** Extracted text follows **

QUANTITATIVE AND QUALITATIVE DISCLOSURES ABOUT MARKET RISK
 
Our exposure to market risk is primarily related to fluctuations in prices and interest rates.  Quantitative and qualitative disclosures about market risk resulting from changes in prices, interest rates, and other risk exposures for the year ended December 31, 2015 are included in Item 7A. "Quantitative and Qualitative Disclosures About Market Risk", of our Annual Report on Form 10-K as filed with the Securities and Exchange Commission on February 25, 2016.

There have been no material changes that impact our portfolio or reshape our periodic investment reviews of asset allocations during the nine months ended September 30, 2016.  For a recent discussion of conditions surrounding our investment portfolio, see the "Operating Overview", "Results of Operations", and "Financial Condition" discussions contained in Part I, Item 2. "Management’s Discussion and Analysis of Financial Condition and Results of Operations" contained within this report.

** End of Extracted text **
** Dataset extract follows **

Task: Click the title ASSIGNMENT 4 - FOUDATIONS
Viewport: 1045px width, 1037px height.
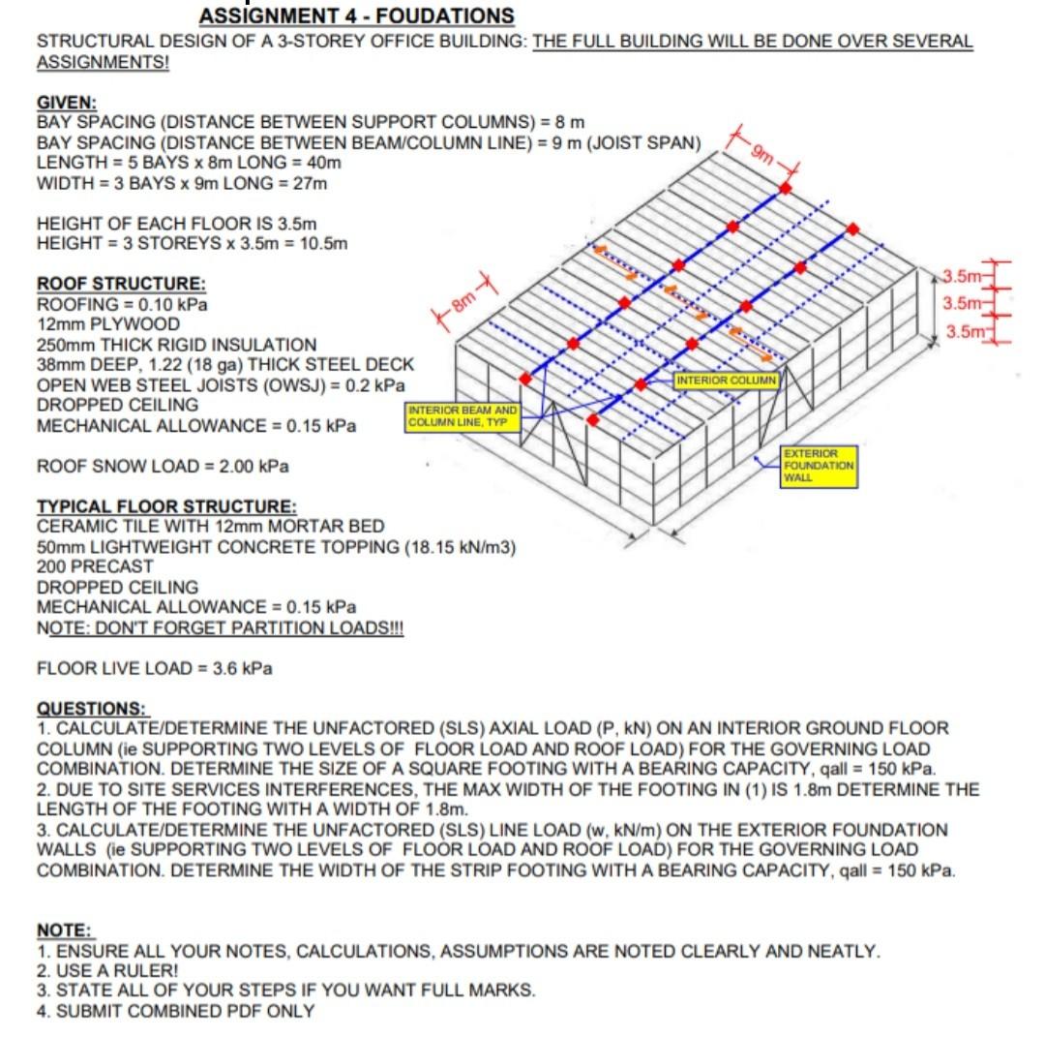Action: click(x=356, y=16)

** End of Dataset extract **

• [What the exercise asks]: In the market risk disclosure text, what is the company's exposure to market risk primarily related to?

• [Answer]: Fluctuations in prices and interest rates.